Interaction of smoking and metabolic syndrome in increasing the recurrence risk of colorectal cancer in a Chinese male cohort: a retrospective study
Whether smoking and metabolic syndrome (MetS) can affect colorectal carcinoma (CRC) prognosis remains debatable. Therefore, the present study aimed to examine the individual and combined effects of smoking and MetS on the prognosis of patients with localized CRC, including stage I to III disease. The relationship among smoking status, MetS, and CRC was assessed in 838 Chinese male patients. Cox proportional hazards regression analysis was used to evaluate CRC prognosis adjusted for clinicopathological variables. Relative excess risk of interaction (RERI), attributable proportion (AP), and synergy index (SI) were used to evaluate additive interactions between smoking and MetS. The presence of MetS was an independent risk factor for low rates of recurrence-free survival (RFS) but not for overall survival (OS). However, smoking was independently associated with both poor RFS and OS. Furthermore, the recurrence risk for current smokers with MetS was 1.62 times as high as the sum of risks in patients exposed to each risk factor alone. In conclusion, current smoking habit is a risk factor for both recurrence and cancer-specific mortality in CRC patients, while MetS is an independent predictor for CRC recurrence. Furthermore, these two factors have an additive effect on the recurrence risk of CRC.
As one of the most prevalent cancers in the world, colorectal carcinoma (CRC) has dramatically increased in incidence in Asia over the past few decades1. Additionally, CRC is one of the leading causes of cancer-related death and results in low quality of life in survivors worldwide, including in China2,3. According to a survey in the USA, patients with non-metastatic CRC have five-year survival rates of approximately 69.2–90.1%4. However, these survivors are continuously at risk of recurrence and other long-term sequelae, which may influence survival rates. As revealed by some studies, an appropriate postoperative management can significantly improve prognosis5. Thus, it is critical to identify risk factors related to adverse outcomes in CRC patients and adopt appropriate strategies.

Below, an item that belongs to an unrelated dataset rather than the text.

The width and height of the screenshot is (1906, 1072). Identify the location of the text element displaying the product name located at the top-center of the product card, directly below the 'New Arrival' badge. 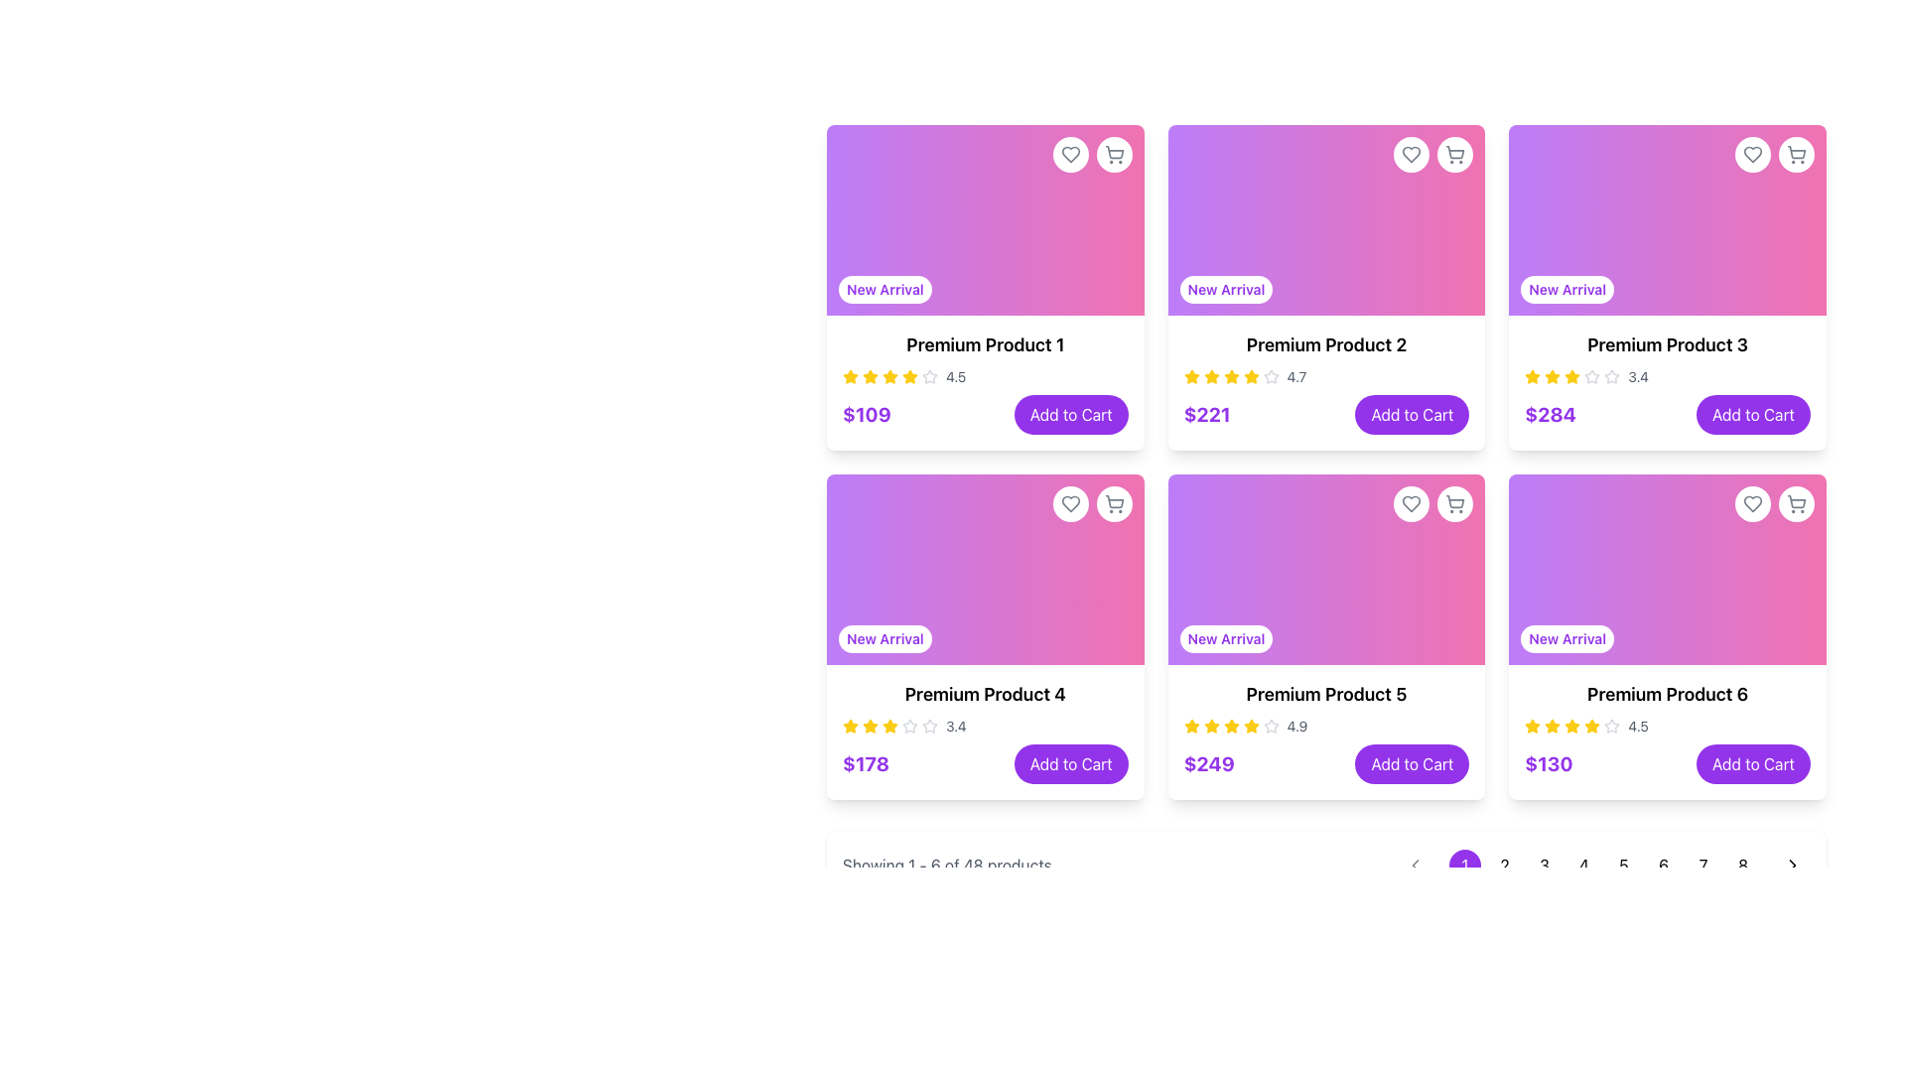
(985, 343).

In previous studies, smoking has been shown to lead to the development of CRC6,7. As noted by several studies, smoking is significantly related to mortality and recurrence of CRC8,9. Metabolic syndrome (MetS) is a group of diseases consisting of different metabolic derangements (such as central obesity, hypertension, hyperglycemia, and dyslipidemia) with debatable association with CRC. Previous studies have demonstrated that MetS not only increases the risk of developing CRC but also results in poor prognoses10,11. Nonetheless, other studies supported that MetS may has no apparent effect on CRC outcomes12. Although several studies have investigated the association among smoking status, MetS and CRC, no study has concentrated on the combined effect of smoking and MetS on CRC prognosis. Moreover, there are fewer female smokers than are male smokers. Thus, the present study aims to investigate the individual and combined effect of smoking and MetS on CRC prognosis in Chinese male patients to complement this field of research.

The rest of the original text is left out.